The Trust Challenge in Lunal's Architecture
This limitation is particularly acute in Lunal's architecture. Lunal TEEs run two distinct types of software:
- Customer applications: software that customers load and run inside the TEE
- Lunal software: software that Lunal runs inside the customer's TEE for operations such as attestation, performance monitoring, and autoscaling
Both become part of the TEE's trusted boundary. While customers maintain full control over their own applications, they must extend trust to Lunal's software running alongside their workloads. Even though Lunal's software is open source and externally audited, this still requires customers to trust that the software behaves as documented every time it runs.
From Trust to Proof
ZK is the nuclear option for proving behavior. Unlike attestation (which proves identity) or logging (which can be forged), ZK proofs are cryptographically bounded.

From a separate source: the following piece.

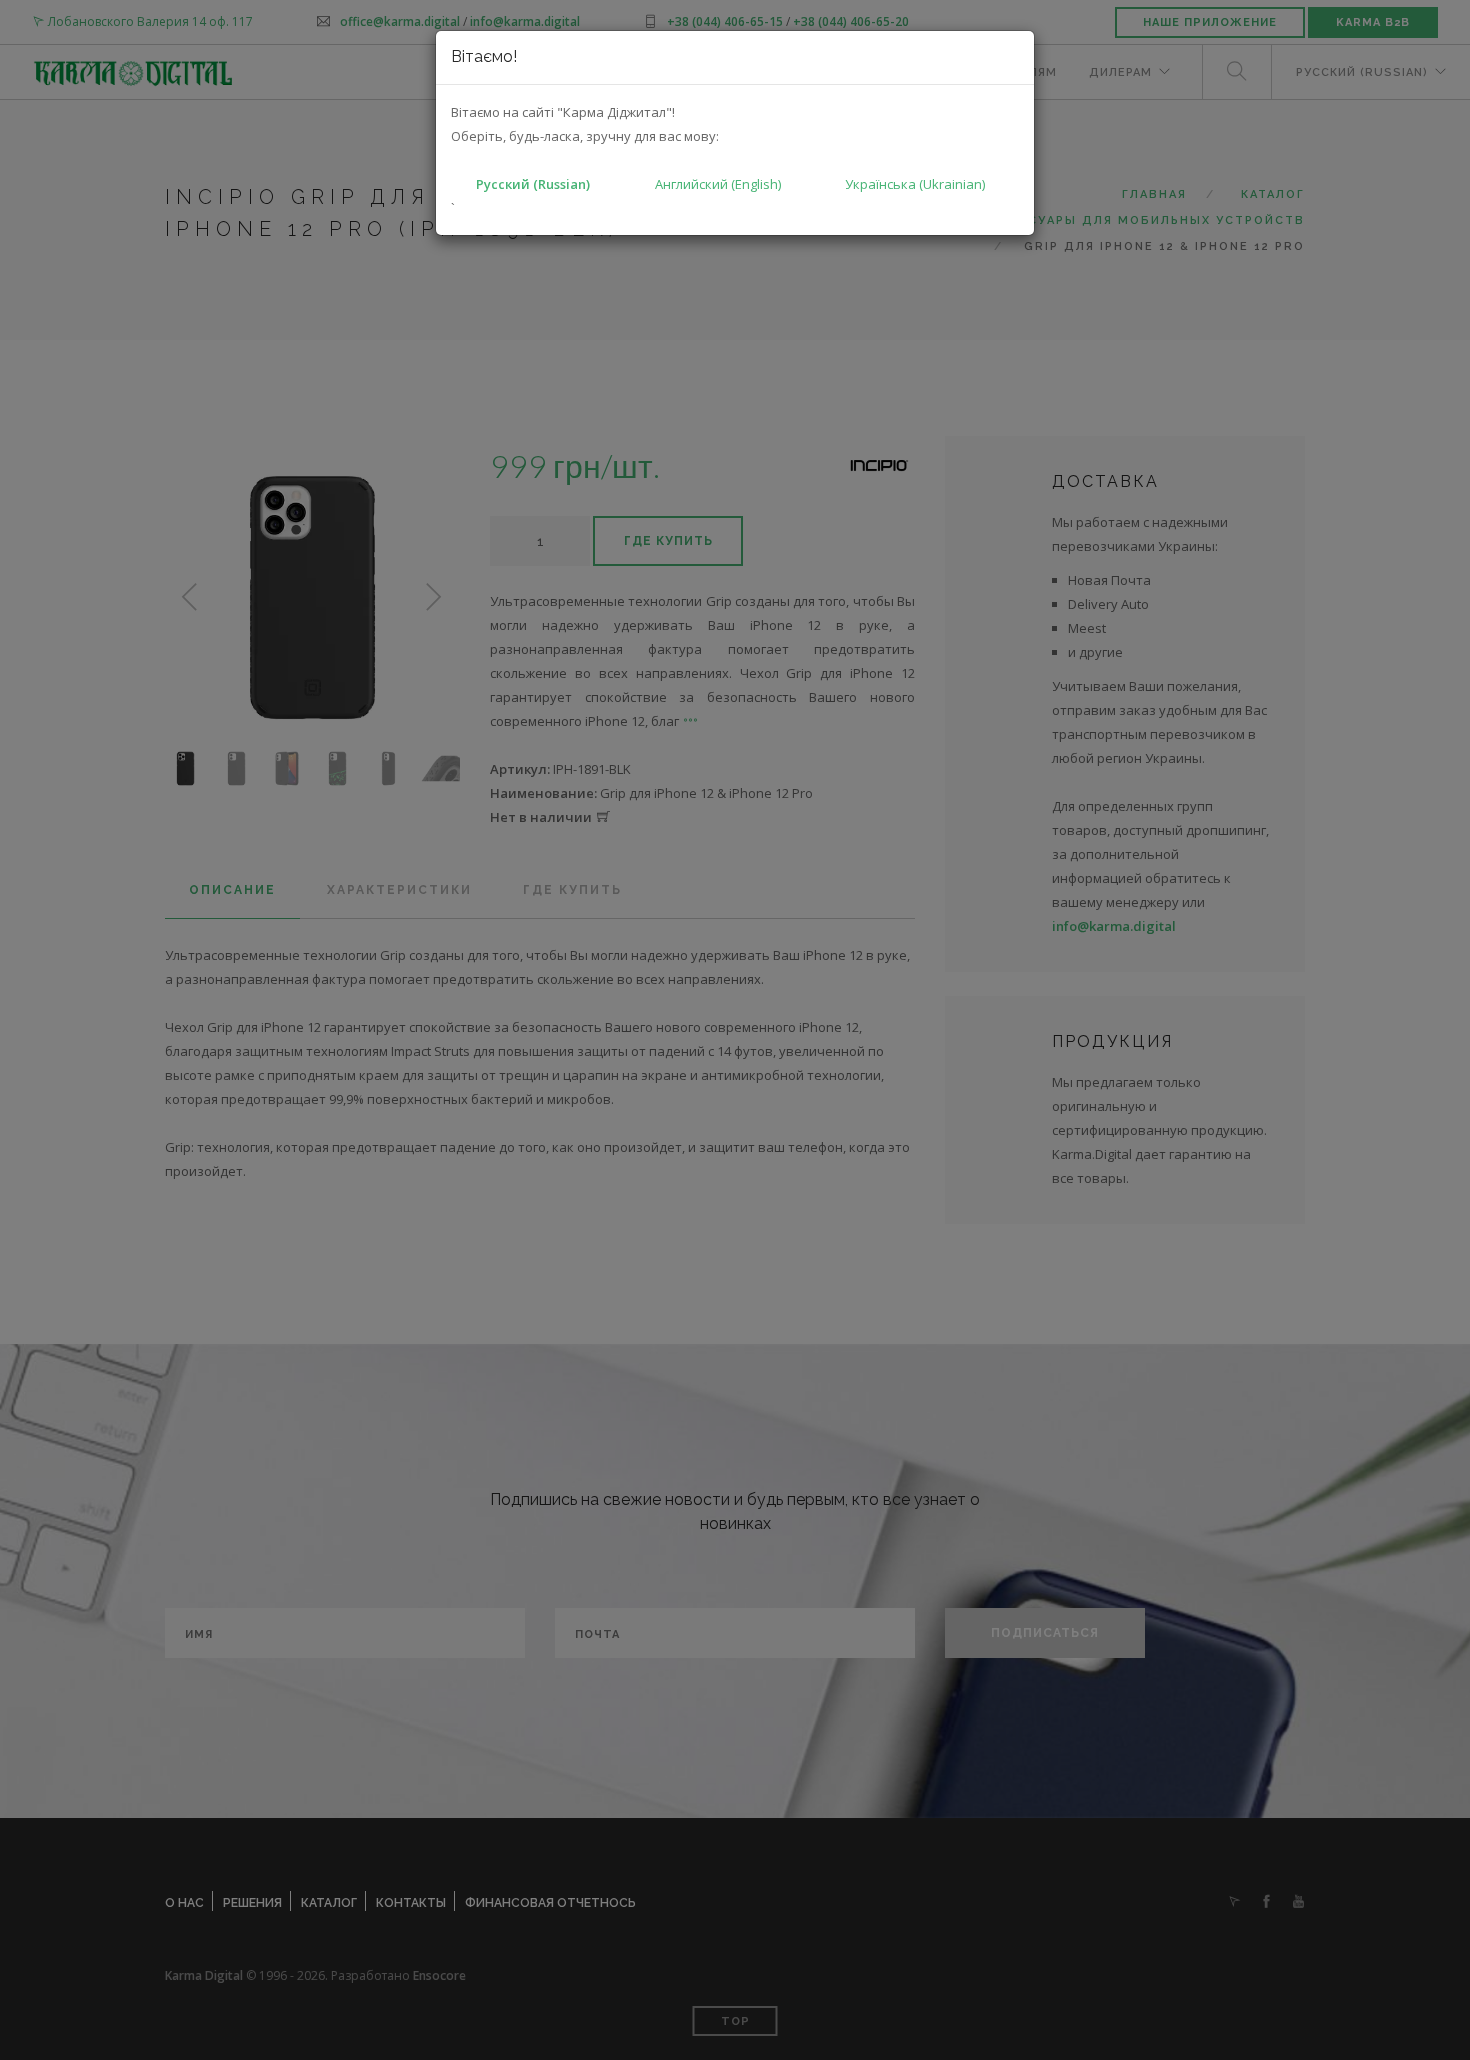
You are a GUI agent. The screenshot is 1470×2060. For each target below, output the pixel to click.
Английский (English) (718, 184)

They mathematically guarantee that a specific computation occurred correctly, with no room for tampering or misrepresentation.

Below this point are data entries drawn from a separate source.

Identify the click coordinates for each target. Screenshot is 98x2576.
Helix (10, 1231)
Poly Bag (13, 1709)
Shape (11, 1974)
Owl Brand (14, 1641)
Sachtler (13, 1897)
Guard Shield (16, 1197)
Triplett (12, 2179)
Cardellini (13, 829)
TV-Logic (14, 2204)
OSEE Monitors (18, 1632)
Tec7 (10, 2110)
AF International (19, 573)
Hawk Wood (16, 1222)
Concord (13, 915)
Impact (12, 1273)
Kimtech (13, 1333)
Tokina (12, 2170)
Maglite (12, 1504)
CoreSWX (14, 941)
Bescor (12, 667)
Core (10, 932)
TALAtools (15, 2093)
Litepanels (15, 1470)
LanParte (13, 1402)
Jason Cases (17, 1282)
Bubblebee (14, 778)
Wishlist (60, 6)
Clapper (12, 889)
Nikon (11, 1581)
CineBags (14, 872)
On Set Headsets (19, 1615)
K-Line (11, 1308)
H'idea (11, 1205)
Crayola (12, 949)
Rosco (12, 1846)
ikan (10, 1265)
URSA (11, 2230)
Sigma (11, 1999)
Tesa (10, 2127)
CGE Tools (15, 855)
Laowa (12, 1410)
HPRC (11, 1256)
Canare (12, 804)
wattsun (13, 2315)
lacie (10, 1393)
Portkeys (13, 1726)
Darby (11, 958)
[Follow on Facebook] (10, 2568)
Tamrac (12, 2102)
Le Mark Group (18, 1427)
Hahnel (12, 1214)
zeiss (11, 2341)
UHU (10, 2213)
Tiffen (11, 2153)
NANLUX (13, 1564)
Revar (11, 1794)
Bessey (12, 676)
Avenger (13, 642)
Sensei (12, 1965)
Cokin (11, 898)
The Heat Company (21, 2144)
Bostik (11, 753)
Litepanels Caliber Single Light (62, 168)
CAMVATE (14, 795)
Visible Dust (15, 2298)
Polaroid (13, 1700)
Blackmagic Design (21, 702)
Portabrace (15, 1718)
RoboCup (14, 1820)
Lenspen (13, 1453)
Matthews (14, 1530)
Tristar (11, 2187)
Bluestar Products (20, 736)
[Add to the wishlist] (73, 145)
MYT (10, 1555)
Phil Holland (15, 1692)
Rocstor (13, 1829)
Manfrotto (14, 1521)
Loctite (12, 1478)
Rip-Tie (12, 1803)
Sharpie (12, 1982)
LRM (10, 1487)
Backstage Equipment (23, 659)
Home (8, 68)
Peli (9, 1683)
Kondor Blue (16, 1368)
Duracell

With ZK, instead of asking customers to trust that Lunal's software behaves correctly, we can prove it every time the software runs.
What Are Zero-Knowledge Proofs?
A zero-knowledge proof (ZKP) is a cryptographic protocol that allows one party (the prover) to prove to another party (the verifier) that a statement is true, without revealing any information beyond the validity of the statement itself.
Imagine you want to prove you know the solution to a Sudoku puzzle without revealing the solution. With a ZKP, you could mathematically demonstrate that you possess a valid solution, and the verifier would be cryptographically certain you're telling the truth, yet they'd learn nothing about the actual numbers in your grid. ZK proofs satisfy three properties:
-
Completeness: If the statement is true, the verifier will be convinced.
-
Soundness: If the statement is false, no cheating prover can convince the verifier.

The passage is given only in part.